10 thoughts on “A fountainless Bremerton in 2016

  1. This is the ghost of former Mayor Bozeman’s past coming home to roost. Allowed highly proprietary equipment to be installed without consideration of maintenance cost. Add current Mayor Lent’s lack of attention to needed maintenance preferring more to build new what she sees as “her legacy” and you now have expensive maintenance issues that can’t be afforded.

    Question: Why does Bremerton build new parks that the citizenry can’t afford to properly maintain? Answer: They can use “other people’s money” rather than funding from their citizenry to do it so maintenance is not major part of the consideration.
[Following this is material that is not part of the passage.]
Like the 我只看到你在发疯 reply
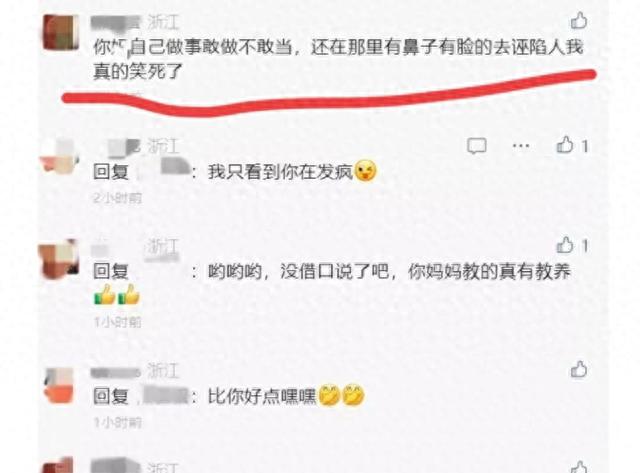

  2. I wonder, have there been any cases of sickness from playing in the fountains? What caused the departments of health to become interested? The technology (and rules) certainly exists for keeping swimming pools safe. The international fountain at Seattle Center has been operating for years-so did Bremerton’s engineers ignore that experience? Bremerton cannot encourage tourists, when their first view is one of a failed system.

    1. The fountains weren’t intended to be played in, and therefore weren’t designed for the chemicals used to keep swimming pools and fountains clean. The local Bremelos decided to turn them into a free water park.
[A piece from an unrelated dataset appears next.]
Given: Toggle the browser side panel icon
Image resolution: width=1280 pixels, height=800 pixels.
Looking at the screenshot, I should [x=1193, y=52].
  3. Question for you Josh:

    I know that the fountains were shut down to be upgraded for use as wading pools, something they were not originally designed for. If this is the case, why are the fountains up the road not shut down too? Why is a “please don’t swim in the fountain” sign good enough for the fountains at Pacific and Burwell, but not good enough for ferry terminal fountains? Aren’t the “risks” to the public the same at both? That leads to the next question: If a “swim at your own risk” sign is enough, why not put those signs up for the summer and do the repairs in the fall / winter when nobody uses the fountains anyway?

    1. Good questions, David.

      The fountains up the road are not meant to be played in, and as such, the state and county departments of health do not wish to regulate them as recreation pool facilities. The city does not treat them (mainly with bromine) like they do the fountain park. (Some work was done at the Memorial Park fountains in the spring, though).

      On your next question: the fountains were in pretty bad shape this spring. You raise a good point about the work being done in the winter. But from what I was told, the Harborside fountains were at a point this year where continuing their use as is posed even greater risks to their innards and the parks department could not continue the bandaid approach for any longer.

      -Josh

      1. Thanks for the follow up Josh. Its interesting that the intended design seemingly matters more to the health department than how the fountains are used in practice. I’ve seen kids playing the upper fountains all summer…. right next to the “do not play in fountain” sign. Its a good thing I think. As much as that park cost, its great to see that people are finding uses for it that weren’t actually foreseen by planners. As bad as parking is down near those fountains they are full of people all summer.